The modern worship environment in non-liturgical churches is bereft of any occasion for corporate unity in word and action EXCEPT in the singing of hymns. It is for this reason alone, I am now convinced, that "worship" and "singing hymns" have become synonymns of one another. If you told people in these environs that they must not sing, they would conclude that worship were utterly impossible.

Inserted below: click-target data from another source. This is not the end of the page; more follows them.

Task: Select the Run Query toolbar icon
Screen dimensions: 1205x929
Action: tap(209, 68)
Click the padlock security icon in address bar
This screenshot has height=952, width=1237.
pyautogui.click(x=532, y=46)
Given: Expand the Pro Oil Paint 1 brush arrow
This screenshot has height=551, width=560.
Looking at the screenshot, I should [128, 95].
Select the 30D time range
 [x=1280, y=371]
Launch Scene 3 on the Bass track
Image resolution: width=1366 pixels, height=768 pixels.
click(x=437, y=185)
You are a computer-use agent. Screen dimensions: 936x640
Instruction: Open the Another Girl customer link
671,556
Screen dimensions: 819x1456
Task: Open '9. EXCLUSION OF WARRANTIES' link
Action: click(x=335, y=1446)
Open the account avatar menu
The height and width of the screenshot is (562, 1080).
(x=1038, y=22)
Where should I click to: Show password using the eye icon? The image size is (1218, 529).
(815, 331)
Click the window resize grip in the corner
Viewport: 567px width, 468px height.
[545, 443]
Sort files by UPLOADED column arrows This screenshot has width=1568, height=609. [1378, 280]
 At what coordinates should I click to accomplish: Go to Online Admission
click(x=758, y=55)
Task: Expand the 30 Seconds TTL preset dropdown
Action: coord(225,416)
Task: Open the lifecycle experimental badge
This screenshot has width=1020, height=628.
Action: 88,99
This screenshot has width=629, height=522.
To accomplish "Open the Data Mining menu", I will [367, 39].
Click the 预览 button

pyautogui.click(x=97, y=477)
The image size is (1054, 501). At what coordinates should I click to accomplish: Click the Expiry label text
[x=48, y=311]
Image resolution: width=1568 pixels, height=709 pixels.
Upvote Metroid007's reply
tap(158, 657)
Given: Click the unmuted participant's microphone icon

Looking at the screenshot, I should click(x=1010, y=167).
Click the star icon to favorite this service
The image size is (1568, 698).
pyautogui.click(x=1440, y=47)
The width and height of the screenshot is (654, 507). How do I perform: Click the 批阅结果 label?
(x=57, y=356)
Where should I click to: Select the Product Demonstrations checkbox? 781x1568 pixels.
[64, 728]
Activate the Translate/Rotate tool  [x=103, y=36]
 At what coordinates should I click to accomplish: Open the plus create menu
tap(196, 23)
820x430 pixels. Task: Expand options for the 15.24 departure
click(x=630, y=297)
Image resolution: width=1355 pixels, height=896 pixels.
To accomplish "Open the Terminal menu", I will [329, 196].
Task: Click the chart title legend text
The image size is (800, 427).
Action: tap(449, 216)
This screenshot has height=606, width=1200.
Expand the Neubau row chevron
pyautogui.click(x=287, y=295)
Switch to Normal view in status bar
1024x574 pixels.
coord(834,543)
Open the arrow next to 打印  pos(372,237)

That's why this proposed moratorium (made in jest) sounds so outrageously radical. It would never sound radical to those for whom song is simply one of a great many ways in which individuals unite in word and action to offer corporate worship to God. Take away their singing, and they go right along, worshiping corporately as before, just as we are doing in our parish. After sundown on Holy Saturday, the organ and the joyous voices will burst out once more, making their contribution to all the other things the saints of our parish are doing to unite with one another in worship.

Mikha'el said...

I agree with bill in that the larger problem is a lack of unity in our churches.

We are not practising the "one anothers" of the NT and as a result singing is the only thing we have left that approximates corporate worship.

Within the last year, I've joined a church which, though not liturgical in its practise, consistently includes other corporate elements in its worship such as responsive scripture readings, prayers, and the affirmation of excerpts from our statement of faith in addition to singing and loving one another is consistently encouraged and practised.

As a result, the bond of the people there is much stronger than any other church I have ever attended. These are truly my brothers and sisters in Christ.